Il future sul legno, che era a 300 dollari mentre scoppiava la pandemia a marzo 2020, oggi è a 1.350 (più di quattro volte tanto). Non che il mercato del legno sia così entusiasmante, ma secondo me è indicativo di quello che succederà in molti settori delle economia: prezzi alti, altissimi; consumi piatti; recessione.
E se avevate fatte l’ovvia considerazione: recessione=default, anche qui molti sono stati presi di sorpresa. I programmi dei governi per il sostegno dell’economia e i maggiori tassi di risparmio dei consumatori hanno portato i default sui prestiti al consumo ai livelli più bassi di sempre negli Stati Uniti. La settimana scorsa Harley Davidson ad esempio ha pubblica una trimestrale che ha sorpreso gli analisti non per il numero di motociclette vendute, ma per i risultati di Harley Davidson Financials, che ha registrato utili record grazie a tassi di default ai minimi storici (1,46% di default nel 2021 contro uno storico di 2,3%).
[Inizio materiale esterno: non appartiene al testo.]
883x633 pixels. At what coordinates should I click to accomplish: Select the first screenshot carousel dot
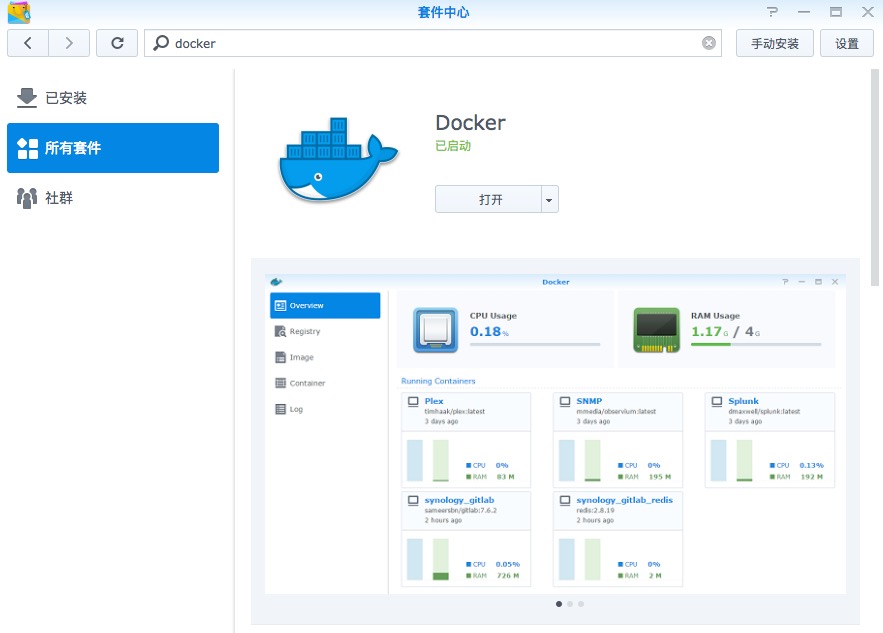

Sul tema del post COVID anche Gianluca Diegoli prova a fare qualche considerazione nella sua newsletter di questa settimana.
La verità è che, come quando siamo entrati nella pandemia, anche mentre intravediamo l’uscita gli analisti non ci stanno capendo molto.
Varie ed eventuali
Piccolo spazio pubblicità. Come ampiamente prevedibile, dopo aver messo i bastoni fra le ruote a Facebook & co. impedendo di seguire i dispositivi Apple a fini di marketing, Apple potenzia il suo servizio iAd. Diciamo che le sue preoccupazioni per la nostra privacy non erano più geniune di quelle di alcuni presidenti di squadre di calcio per la sportività.
Lie to me. Alcuni hanno sviluppato un modello di deep learning per interpretare le emozioni comunicate dalle espressioni facciali dei governtori delle banche centrali durante le loro conferenze. Se ne parla in questo paper.
I Bitcoin vanno a carbone? Se avevate dubbi sulle credenziali “green” dei Bitcoin, qualche giorno fa l’allegamento delle miniere di carbone nello Xinjiang ha causato blackout nella regione che, a loro volta, hanno tolto circa un terzo delle potenza computazionale dalla rete Bitcoin. Le conseguenze sono state: transazioni molto più lente e crollo del prezzo del 15%.
E’ tutto. Spero che il vostro post COVID sia … prevedibile.